Dent: “Rick, I think you said that the Affordable Healthcare Act will lower the deficit. If you believe that, you will believe anything. The truth is that the Affordable Care Act is going to destroy, according to the Congressional Budget Office, 800,000 jobs over the next 10 years. What I would recommend that we do is deal with the cost drivers of health care. Specifically, let’s deal with comprehensive medical liability reform. Let’s give small businesses the same ability to purchase insurance just as large businesses do. Let them pool together. Large businesses self-insure. Let’s give small businesses the ability to pool together and get those same kinds of discounts that a larger business would receive. Allow people to purchase insurance across state. Take care of pre-existing condition exclusions. Allow them to participate in existing state-run high-risk pools, but make them work.”

Daugherty response: “ ‘The CBO estimates that the legislation on net will reduce the amount of labor used in the economy by a small amount, roughly a half-percent, primarily by reducing the amount of labor that workers choose to supply.’ What that means isn’t that jobs are going to be leaving, it’s that workers – and these are middle-class workers who have assets who have to stay employed for health care so they don’t lose their savings – they will now have the freedom to decide whether they want to continue to work or not.”
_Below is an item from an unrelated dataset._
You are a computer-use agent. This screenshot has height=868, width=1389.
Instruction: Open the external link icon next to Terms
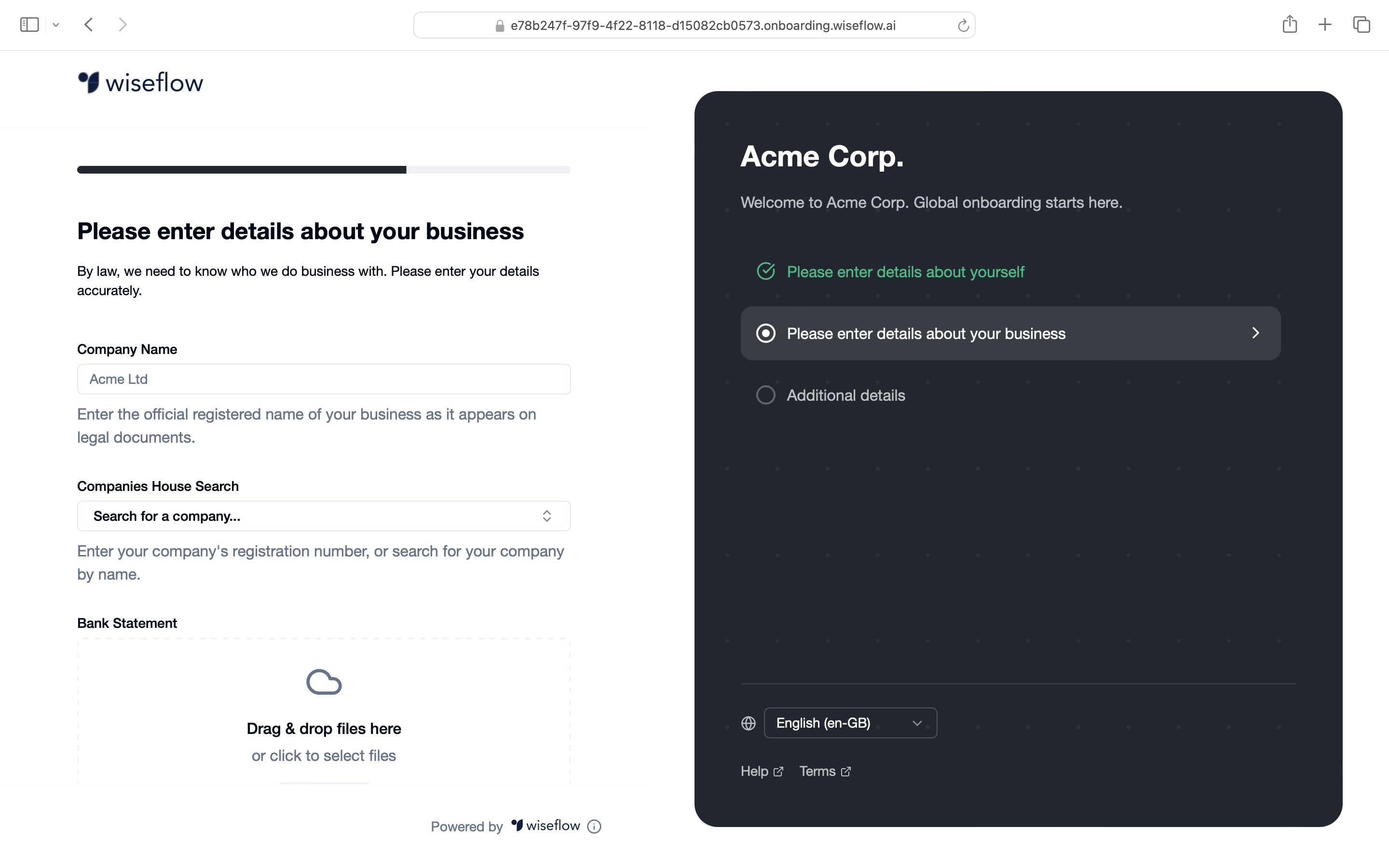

Dent rebuttal: “The employer mandate by itself will force many employers to reduce payrolls. That means they will either have to move people from full-time to part-time status or they will have to reduce positions in order to comply with the mandate that they must provide insurance. That’s the issue. There are 21 new or higher taxes in the law, many of which are going to have very, very real impacts. You’re going to see many, many consolidations in the health insurance field. You’ll have far fewer health insurance companies. I can tell you that. You’ll have a few big ones left. And they’re going to look like regulated public utilities. That will generally force up costs, not bring them down."